Location
MC 5479
Candidate
Guilherme Macieira De Araujo | Applied Mathematics, University of Waterloo
Title
Parallel-in-time methods for speeding up optimization algorithms
Abstract
Parallel-in-time methods such as multigrid-reduction-in-time (MGRIT) and parareal utilize an iterative multilevel multigrid structure to solve linear systems of differential equations by solving a coarse-grid problem, which is less costly while also approximating the original, fine-grid problem. Such methods have been successfully applied to speeding up the solution of parabolic PDEs.
Various iterative optimization algorithms for solving unconstrained minimization problems, such as gradient descent and Nesterov accelerated gradient, take the form of one- or two-step updates. The convergence rates of these algorithms can be extremely slow and, fortuitously, solving them in parallel is equivalent to solving the same exact kind of linear systems to which MGRIT can be applied to. We also note that, for sufficiently small time steps, these algorithms can also be interpreted as discretizations of certain ODEs.

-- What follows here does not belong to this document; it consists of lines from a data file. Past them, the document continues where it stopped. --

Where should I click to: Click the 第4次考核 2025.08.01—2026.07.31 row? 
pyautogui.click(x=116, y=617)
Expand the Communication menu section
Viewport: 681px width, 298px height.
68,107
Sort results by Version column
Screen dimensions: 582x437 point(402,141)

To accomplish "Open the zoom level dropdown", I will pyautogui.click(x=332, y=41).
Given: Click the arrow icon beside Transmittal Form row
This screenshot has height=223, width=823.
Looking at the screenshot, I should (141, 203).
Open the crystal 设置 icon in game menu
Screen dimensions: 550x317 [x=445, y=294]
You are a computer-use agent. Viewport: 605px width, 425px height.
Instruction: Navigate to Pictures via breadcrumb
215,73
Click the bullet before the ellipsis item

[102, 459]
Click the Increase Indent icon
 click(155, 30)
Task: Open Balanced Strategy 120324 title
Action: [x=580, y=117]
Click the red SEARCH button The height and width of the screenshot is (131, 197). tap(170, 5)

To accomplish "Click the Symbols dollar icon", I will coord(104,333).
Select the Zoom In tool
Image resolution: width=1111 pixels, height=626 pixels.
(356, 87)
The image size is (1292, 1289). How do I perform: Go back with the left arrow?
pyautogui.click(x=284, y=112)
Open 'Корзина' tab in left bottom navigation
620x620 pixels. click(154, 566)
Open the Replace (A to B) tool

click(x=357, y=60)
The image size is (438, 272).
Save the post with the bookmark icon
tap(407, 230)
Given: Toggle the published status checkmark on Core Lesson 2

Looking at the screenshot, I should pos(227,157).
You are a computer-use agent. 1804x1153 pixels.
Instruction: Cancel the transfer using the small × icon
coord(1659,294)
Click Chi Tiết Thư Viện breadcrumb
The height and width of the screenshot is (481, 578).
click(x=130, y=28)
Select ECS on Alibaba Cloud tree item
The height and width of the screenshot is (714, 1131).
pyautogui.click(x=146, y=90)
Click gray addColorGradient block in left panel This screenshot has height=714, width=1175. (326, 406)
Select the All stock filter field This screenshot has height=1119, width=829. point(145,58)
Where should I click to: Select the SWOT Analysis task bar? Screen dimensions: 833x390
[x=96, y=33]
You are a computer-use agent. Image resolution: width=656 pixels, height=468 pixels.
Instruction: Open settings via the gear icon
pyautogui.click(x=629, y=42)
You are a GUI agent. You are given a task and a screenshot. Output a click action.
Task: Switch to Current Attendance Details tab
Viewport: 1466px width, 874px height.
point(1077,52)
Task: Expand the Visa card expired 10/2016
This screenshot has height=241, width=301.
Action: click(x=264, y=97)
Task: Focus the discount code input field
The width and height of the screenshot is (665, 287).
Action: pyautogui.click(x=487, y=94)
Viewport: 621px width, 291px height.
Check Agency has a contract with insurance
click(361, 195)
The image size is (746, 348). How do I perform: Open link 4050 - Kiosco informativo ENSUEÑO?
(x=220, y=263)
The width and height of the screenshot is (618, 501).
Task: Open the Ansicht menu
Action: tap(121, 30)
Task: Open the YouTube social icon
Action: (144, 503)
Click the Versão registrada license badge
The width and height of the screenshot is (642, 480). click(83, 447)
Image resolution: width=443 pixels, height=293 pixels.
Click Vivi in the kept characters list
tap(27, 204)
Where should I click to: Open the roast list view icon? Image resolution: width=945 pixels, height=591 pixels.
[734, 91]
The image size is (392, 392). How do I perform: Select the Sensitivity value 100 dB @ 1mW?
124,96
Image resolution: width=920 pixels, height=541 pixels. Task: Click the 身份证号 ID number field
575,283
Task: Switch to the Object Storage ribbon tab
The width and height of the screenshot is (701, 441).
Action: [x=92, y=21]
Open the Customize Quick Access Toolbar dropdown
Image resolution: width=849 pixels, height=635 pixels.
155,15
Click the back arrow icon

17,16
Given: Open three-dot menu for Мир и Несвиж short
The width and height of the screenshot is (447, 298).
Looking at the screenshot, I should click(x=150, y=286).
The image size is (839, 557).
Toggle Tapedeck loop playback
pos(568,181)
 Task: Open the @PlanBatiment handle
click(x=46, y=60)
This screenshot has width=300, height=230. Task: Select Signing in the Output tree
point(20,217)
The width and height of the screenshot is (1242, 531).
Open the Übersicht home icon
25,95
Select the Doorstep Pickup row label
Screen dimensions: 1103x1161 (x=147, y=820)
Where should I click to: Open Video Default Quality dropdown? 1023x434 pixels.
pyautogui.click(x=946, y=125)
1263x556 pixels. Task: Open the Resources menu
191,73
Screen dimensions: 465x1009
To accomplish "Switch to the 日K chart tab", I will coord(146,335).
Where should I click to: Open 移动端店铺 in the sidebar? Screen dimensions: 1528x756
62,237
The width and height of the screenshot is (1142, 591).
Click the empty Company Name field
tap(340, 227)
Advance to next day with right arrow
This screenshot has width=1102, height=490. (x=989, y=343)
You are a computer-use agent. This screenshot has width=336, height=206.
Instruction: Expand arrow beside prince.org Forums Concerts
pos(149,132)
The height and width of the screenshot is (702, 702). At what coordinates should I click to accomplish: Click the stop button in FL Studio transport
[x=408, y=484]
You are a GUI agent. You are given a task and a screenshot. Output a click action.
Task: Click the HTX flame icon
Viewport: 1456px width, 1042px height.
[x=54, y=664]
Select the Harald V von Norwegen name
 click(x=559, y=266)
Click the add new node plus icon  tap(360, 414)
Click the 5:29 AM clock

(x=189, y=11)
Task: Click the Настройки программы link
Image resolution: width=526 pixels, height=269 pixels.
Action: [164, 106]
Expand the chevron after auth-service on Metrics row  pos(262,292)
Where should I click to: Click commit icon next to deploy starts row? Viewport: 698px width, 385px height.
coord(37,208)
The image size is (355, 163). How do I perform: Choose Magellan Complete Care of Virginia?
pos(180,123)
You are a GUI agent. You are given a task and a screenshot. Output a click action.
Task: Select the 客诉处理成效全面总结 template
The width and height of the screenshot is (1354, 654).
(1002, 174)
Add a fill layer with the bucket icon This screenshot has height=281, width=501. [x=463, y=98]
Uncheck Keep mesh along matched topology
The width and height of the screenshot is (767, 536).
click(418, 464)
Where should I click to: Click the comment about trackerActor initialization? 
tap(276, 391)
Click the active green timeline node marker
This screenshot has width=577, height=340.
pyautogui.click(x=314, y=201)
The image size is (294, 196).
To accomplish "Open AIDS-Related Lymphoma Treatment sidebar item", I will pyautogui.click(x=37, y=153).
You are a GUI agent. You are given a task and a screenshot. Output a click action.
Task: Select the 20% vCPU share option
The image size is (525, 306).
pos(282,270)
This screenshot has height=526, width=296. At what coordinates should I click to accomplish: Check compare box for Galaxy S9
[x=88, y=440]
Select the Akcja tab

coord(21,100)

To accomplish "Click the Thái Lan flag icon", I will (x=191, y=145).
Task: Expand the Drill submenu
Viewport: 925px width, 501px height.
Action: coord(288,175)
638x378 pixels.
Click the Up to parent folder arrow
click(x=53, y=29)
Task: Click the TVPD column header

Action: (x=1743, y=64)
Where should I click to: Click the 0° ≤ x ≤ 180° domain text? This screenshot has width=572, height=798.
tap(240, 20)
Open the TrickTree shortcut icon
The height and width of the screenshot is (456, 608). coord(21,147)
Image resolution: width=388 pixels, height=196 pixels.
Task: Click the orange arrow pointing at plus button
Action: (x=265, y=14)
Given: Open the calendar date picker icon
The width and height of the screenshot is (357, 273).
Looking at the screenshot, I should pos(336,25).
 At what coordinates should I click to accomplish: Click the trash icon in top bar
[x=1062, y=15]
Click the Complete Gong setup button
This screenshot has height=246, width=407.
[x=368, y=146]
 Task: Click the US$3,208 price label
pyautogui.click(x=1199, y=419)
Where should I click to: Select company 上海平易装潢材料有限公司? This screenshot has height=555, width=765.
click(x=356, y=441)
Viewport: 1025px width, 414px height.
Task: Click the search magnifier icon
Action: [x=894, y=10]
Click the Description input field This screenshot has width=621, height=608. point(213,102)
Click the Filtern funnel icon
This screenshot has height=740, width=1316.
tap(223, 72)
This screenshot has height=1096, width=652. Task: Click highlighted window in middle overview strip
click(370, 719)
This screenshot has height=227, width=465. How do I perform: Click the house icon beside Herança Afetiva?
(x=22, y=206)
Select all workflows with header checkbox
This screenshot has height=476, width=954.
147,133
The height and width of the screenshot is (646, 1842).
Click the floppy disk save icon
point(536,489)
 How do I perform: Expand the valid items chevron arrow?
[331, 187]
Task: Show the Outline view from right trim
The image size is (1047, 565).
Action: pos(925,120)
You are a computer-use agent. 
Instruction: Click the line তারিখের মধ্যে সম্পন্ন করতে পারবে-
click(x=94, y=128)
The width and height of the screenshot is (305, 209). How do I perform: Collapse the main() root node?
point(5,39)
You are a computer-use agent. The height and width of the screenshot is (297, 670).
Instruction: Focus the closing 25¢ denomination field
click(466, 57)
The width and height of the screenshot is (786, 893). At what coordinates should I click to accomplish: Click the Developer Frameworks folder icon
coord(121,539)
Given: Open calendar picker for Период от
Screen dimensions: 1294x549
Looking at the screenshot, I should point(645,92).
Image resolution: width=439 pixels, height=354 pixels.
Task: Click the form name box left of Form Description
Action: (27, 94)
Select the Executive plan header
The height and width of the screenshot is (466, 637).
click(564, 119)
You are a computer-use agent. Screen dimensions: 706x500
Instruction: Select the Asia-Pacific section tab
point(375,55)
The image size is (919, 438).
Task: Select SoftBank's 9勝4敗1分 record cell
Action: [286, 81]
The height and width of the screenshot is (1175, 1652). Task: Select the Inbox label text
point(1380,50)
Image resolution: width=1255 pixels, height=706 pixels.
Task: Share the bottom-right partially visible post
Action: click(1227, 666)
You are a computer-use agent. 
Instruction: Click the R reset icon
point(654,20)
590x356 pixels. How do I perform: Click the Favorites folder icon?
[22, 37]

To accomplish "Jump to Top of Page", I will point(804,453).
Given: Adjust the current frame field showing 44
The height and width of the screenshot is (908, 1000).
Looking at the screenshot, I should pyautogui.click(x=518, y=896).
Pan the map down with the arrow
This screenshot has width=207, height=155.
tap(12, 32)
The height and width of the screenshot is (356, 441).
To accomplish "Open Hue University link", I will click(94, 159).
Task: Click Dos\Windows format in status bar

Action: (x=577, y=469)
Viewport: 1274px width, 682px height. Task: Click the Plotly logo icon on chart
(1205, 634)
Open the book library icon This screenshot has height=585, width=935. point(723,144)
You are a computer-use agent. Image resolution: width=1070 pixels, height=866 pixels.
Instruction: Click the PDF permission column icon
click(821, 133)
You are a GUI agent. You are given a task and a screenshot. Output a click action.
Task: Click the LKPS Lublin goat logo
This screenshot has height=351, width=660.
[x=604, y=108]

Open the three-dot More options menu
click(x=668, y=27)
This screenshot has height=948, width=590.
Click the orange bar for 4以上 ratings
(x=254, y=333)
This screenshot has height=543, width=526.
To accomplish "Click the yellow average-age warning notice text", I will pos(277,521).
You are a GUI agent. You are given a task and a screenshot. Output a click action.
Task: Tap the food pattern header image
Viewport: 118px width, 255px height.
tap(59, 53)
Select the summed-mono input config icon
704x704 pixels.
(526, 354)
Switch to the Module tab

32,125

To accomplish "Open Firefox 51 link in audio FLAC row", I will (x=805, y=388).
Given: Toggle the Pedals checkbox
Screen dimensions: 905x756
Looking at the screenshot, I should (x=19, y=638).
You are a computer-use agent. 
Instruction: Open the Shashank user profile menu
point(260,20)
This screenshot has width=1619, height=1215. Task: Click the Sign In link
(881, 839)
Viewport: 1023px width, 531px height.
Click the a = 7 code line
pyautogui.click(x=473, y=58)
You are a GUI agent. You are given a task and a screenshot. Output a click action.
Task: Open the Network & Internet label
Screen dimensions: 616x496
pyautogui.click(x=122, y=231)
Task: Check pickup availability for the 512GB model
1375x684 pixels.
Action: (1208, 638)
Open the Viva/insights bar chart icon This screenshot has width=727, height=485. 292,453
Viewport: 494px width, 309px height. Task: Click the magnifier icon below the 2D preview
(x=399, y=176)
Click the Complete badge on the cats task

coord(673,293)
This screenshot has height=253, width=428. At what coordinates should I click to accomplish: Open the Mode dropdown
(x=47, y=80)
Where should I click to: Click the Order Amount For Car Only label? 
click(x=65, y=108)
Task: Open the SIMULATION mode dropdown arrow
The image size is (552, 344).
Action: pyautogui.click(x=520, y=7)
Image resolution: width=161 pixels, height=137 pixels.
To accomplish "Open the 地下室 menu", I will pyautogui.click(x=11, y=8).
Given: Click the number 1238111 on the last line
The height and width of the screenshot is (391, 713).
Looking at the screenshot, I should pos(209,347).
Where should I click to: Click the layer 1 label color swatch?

Inspired by these observations, we explore using parallel-in-time methods to parallelize discrete optimization algorithms in order to reduce the wall-clock time required to run them. We present exploratory results and analysis for both smooth optimization problems, with classical gradient and proximal methods, and nonsmooth optimization problems, with classical splitting algorithms, also suggesting pathways for future research explorations.